I am not getting an auction. I am getting a sign in page.

In memory of
  Marie B.
1926-2010

Kenny C

In memory of
  Marie B.
1926-2010

Ed D

Wow.  Maybe the fact that "There are some nasty looking nicks here and there, and a scratch  on the display" adds to the value.  Or else it's really a rare model?

TelePlay

The winner really wanted it. Bid $800, then $900 and finally something probably well over $1,000 to get it at a dollar over the standing $999 bid, all in less than 15 seconds.

While we will never know, it always interesting to speculate on how much that final bid really was, how much over the buy was willing to go.

But we will never know, and, yes, it doesn't really matter. What we do know is that the buyer has a $1,000 brick with no analog networks left anywhere to use it on. A true brick.

bingster

Sell 'em, Northern!  They tend to go for a princely sum on ebay.
= DARRIN =



DavePEI

#6
Quote from: bingster on March 27, 2011, 11:32:27 PM
Sell 'em, Northern!  They tend to go for a princely sum on ebay.

Yah.. I may sell the early Brick phone I have too at that price! It cost me nothing and appeared on CBC National News in a news report about cell phone radiation, as is bricks were the first cell phone, and mine was among the first ones made. It was very short clip in their story, but still added to it, and people got to see the museum.

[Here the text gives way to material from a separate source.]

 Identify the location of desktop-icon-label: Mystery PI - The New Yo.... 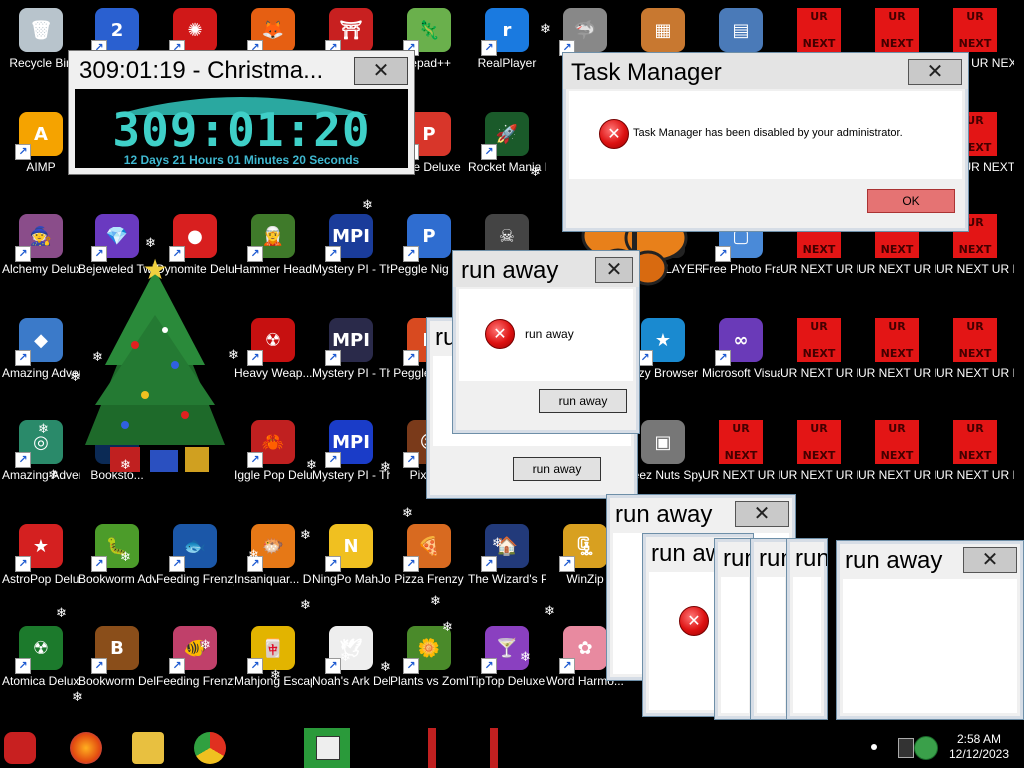
(351, 373).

Now, that should make it worth a couple of grand  ;).

Dave
The Telephone Museum of Prince Edward Island:
http://www.islandregister.com/phones/museum.html
Free Admission - Call (902) 651-2762 to arrange a visit!
C*NET 1-651-0001

GG



Probably because it was one of the first commonly available cellphones, which makes it as rare as a 1950 WE 500.

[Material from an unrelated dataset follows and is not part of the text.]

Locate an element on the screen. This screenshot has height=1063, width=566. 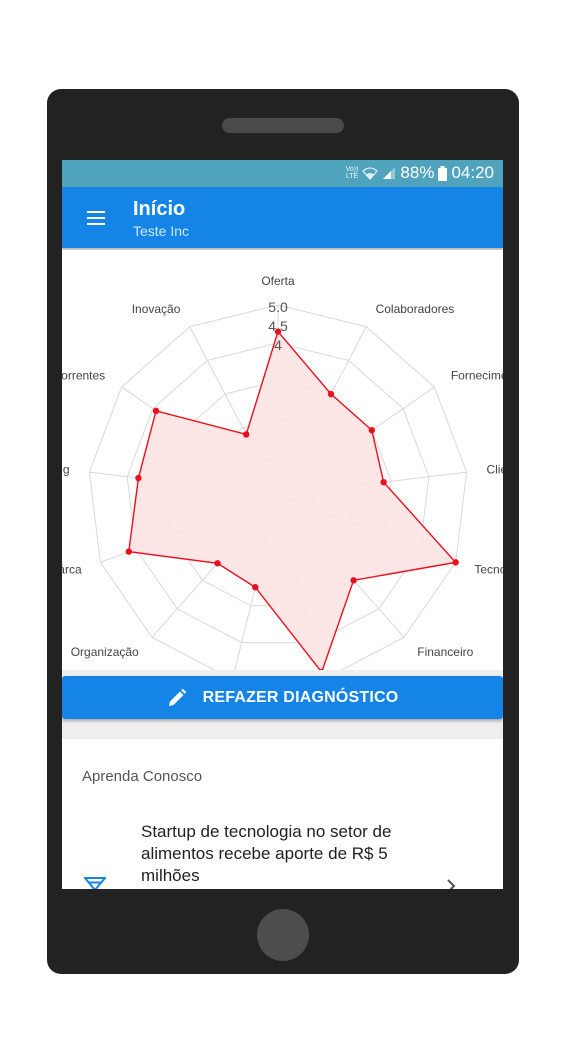
axis-label-3: Clientes is located at coordinates (494, 470).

Or perhaps because it's a cellphone that's almost ergonomically correct?  It does seem to have an earpiece that would roughly fit the human ear, and enough distance from receiver to transmitter that one might be able to perch it on a shoulder.  Unlike the candy-bar-sized things they have today, that do neither.  With analog audio on those things, they might even have sounded as good as WE 202s.